DO THIS:
Copy the material from its first line through the line containing "click(919, 162)", swapping "Instruction" for "Goal" and keeping everything else the same.

++++

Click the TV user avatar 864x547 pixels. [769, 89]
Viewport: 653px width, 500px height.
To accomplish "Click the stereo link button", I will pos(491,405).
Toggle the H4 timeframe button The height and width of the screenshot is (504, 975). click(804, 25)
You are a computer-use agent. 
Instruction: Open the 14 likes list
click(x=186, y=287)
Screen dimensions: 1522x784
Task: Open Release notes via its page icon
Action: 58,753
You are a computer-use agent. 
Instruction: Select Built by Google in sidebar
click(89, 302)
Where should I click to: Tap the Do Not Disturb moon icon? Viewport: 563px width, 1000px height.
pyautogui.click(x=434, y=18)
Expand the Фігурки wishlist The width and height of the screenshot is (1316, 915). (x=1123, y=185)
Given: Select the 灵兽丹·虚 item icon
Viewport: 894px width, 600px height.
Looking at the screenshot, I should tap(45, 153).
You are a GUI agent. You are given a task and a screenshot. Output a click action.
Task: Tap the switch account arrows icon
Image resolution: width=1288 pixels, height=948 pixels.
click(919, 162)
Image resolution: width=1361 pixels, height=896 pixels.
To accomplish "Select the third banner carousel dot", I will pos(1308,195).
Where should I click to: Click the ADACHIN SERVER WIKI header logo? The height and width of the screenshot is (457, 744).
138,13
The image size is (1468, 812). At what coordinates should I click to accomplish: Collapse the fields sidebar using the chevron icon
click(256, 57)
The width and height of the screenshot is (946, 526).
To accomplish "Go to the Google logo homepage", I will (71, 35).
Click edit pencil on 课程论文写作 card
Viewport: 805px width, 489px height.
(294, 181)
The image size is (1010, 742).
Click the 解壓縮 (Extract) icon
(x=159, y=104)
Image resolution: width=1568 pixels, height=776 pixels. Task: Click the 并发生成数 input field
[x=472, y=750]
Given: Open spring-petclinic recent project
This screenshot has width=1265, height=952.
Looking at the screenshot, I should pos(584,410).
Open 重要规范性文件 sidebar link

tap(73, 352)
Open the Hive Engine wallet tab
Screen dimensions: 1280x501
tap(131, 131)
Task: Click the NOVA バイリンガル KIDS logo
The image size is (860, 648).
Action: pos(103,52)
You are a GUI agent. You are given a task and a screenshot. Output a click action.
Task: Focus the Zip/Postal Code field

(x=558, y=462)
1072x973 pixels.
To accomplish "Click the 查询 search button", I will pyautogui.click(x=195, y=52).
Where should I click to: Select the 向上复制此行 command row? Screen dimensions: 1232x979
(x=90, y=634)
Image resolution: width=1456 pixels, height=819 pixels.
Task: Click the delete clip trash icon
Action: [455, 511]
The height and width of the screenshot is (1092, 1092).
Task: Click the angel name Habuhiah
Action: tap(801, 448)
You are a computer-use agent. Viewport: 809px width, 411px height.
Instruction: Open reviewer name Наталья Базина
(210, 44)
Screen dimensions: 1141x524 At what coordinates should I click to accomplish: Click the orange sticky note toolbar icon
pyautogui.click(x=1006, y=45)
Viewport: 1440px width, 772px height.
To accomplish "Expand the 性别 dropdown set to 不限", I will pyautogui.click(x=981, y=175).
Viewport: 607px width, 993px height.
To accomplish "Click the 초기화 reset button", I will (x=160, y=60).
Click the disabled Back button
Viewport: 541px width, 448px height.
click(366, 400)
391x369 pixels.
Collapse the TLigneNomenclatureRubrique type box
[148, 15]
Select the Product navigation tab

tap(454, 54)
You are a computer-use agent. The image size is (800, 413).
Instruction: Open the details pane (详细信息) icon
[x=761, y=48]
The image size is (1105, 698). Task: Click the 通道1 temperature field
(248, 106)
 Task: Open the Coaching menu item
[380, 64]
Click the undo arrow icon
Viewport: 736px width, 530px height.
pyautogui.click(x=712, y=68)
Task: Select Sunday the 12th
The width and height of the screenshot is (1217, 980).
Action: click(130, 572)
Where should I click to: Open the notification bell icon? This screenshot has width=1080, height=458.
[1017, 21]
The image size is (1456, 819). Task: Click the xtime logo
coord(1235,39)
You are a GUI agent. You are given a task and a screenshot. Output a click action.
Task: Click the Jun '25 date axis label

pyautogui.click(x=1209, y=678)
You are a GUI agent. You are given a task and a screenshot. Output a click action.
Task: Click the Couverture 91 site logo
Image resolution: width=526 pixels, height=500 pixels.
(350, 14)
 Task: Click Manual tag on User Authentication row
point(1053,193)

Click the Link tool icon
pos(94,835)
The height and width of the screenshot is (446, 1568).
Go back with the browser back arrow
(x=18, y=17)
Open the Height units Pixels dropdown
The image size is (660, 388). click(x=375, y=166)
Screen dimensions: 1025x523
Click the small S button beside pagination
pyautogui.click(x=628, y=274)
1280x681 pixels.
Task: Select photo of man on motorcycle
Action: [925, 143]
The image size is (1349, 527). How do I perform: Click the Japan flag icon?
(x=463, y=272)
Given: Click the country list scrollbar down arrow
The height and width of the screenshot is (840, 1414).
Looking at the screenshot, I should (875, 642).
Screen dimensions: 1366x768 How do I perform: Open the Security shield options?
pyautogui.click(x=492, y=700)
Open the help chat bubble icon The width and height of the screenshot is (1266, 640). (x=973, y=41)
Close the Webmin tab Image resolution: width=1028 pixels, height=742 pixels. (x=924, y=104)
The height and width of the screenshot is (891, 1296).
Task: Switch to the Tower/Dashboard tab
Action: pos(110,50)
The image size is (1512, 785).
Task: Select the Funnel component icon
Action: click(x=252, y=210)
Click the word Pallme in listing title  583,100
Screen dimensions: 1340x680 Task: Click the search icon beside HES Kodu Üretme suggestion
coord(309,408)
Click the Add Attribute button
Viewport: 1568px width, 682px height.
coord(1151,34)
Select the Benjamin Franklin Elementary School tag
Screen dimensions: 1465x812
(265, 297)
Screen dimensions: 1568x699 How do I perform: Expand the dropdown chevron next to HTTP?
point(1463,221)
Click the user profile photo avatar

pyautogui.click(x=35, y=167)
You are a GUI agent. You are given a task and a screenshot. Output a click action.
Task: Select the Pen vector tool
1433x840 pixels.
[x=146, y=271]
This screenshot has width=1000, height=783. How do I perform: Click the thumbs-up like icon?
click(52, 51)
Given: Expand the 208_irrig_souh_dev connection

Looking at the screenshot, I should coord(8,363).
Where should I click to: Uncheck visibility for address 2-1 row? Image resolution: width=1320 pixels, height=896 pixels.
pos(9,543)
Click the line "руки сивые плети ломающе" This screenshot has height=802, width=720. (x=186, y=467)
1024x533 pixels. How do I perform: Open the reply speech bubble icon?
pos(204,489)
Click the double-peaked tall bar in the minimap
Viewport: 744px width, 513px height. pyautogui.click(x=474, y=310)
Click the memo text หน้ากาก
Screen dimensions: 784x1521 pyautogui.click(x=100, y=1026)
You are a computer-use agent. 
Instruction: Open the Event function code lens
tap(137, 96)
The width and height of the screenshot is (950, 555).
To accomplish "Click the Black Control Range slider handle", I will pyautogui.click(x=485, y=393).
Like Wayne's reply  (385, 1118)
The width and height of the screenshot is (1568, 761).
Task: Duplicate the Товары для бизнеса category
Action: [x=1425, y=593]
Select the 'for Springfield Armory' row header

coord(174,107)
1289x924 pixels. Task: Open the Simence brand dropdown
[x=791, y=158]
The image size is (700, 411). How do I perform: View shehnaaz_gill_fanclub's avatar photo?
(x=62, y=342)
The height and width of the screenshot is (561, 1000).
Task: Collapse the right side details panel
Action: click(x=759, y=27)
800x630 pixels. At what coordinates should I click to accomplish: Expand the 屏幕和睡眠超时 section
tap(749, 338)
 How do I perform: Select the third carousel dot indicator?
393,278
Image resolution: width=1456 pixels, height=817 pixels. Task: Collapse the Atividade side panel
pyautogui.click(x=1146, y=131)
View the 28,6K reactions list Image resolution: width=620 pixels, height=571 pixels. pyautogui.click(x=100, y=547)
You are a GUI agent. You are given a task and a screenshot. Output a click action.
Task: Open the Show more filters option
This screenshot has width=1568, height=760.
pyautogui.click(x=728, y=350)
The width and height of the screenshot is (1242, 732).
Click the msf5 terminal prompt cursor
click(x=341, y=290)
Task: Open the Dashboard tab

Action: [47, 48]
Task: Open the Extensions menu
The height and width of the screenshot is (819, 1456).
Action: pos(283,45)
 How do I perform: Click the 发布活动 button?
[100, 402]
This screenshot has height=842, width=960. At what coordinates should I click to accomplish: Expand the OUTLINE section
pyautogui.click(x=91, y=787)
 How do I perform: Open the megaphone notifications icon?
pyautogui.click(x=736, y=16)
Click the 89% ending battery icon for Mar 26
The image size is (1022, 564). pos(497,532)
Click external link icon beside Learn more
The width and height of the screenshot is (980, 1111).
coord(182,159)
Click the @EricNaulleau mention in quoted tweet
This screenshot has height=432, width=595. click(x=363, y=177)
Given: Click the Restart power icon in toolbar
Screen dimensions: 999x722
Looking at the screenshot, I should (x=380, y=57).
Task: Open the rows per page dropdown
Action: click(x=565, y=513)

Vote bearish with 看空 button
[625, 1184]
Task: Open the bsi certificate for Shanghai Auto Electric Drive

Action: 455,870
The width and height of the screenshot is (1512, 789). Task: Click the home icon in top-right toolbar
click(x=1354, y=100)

++++

ANSWER IN FULL:
Click the TV user avatar 864x547 pixels. [769, 89]
Viewport: 653px width, 500px height.
To accomplish "Click the stereo link button", I will pos(491,405).
Toggle the H4 timeframe button The height and width of the screenshot is (504, 975). click(804, 25)
You are a computer-use agent. 
Goal: Open the 14 likes list
click(x=186, y=287)
Screen dimensions: 1522x784
Task: Open Release notes via its page icon
Action: 58,753
You are a computer-use agent. 
Goal: Select Built by Google in sidebar
click(89, 302)
Where should I click to: Tap the Do Not Disturb moon icon? Viewport: 563px width, 1000px height.
pyautogui.click(x=434, y=18)
Expand the Фігурки wishlist The width and height of the screenshot is (1316, 915). (x=1123, y=185)
Given: Select the 灵兽丹·虚 item icon
Viewport: 894px width, 600px height.
Looking at the screenshot, I should tap(45, 153).
You are a GUI agent. You are given a task and a screenshot. Output a click action.
Task: Tap the switch account arrows icon
Image resolution: width=1288 pixels, height=948 pixels.
click(919, 162)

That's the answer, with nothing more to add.